Artificial intelligence has been in the crosshairs of governments over how it might be misused for fraud, disinformation and other malicious online activity; now a U.K. regulator wants to explore how AI is used on the other side: in the fight against malicious content when it involves children.
Ofcom, the regulator charged with enforcing the U.K.’s Online Safety Act, it plans to launch a consultation on how AI and other automated tools are used today, and can be used in the future, to proactively detect and remove illegal content online, specifically to protect children from harmful content and to identify child sex abuse material previously hard to detect.
The move coincides with Ofcom publishing research showing that younger users are more connected than ever before: among children as young as 3 or 4 years old, some 84% are already going online; and nearly one-quarter of 5-7 year-olds surveyed already own their own smartphones.
The tools that Ofcom is introducing would be part of a wider set of proposals the regulator is putting together focused on online child safety measures. Consultations for the comprehensive proposals will start in the coming weeks with the AI consultation coming later this year, Ofcom said.
Mark Bunting, a director in Ofcom’s Online Safety Group, says that its interest in AI will start with a look at how well it’s used as a screening tool today.
“Some services do already use those tools to identify and shield children from this content,” he said in an interview with TechCrunch. “But there isn’t much information about how accurate and effective those tools are.
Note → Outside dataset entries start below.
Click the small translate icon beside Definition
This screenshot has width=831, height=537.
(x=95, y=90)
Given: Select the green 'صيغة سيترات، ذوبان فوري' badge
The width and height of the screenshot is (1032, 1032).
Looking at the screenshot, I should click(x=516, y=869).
We want to look at ways in which we can ensure that industry is assessing [that] when they’re using them, making sure that risks to free expression and privacy are being managed.”
One likely result will be Ofcom recommending how and what platforms should assess, which could potentially lead not only to the platforms adopting more sophisticated tooling, but potentially fines if they fail to deliver improvements either in blocking content, or creating better ways to keep younger users from seeing it.
“As with a lot of online safety regulation, the responsibility sits with the firms to make sure that they’re taking appropriate steps and using appropriate tools to protect users,” he said.
There will be both critics and supporters of the moves. AI researchers are finding ever-more sophisticated ways of using AI to detect, for example, deepfakes, as well as to verify users online. Yet there are just as many skeptics who note that AI detection is far from foolproof.
Ofcom announced the consultation on AI tools at the same time it published its latest research into how children are engaging online in the U.K., which found that overall, there are more younger children connected up than ever before, so much so that Ofcom is now breaking out activity among ever-younger age brackets.
Mobile tech is particularly sticky and increasing with children these days. In surveys of parents and students ranging between 2,000 and 3,400 respondents (depending on the questions being asked), nearly one-quarter, 24%, of all 5- to 7-year-olds now own their own smartphones, and when you include tablets, the numbers go up to 76%.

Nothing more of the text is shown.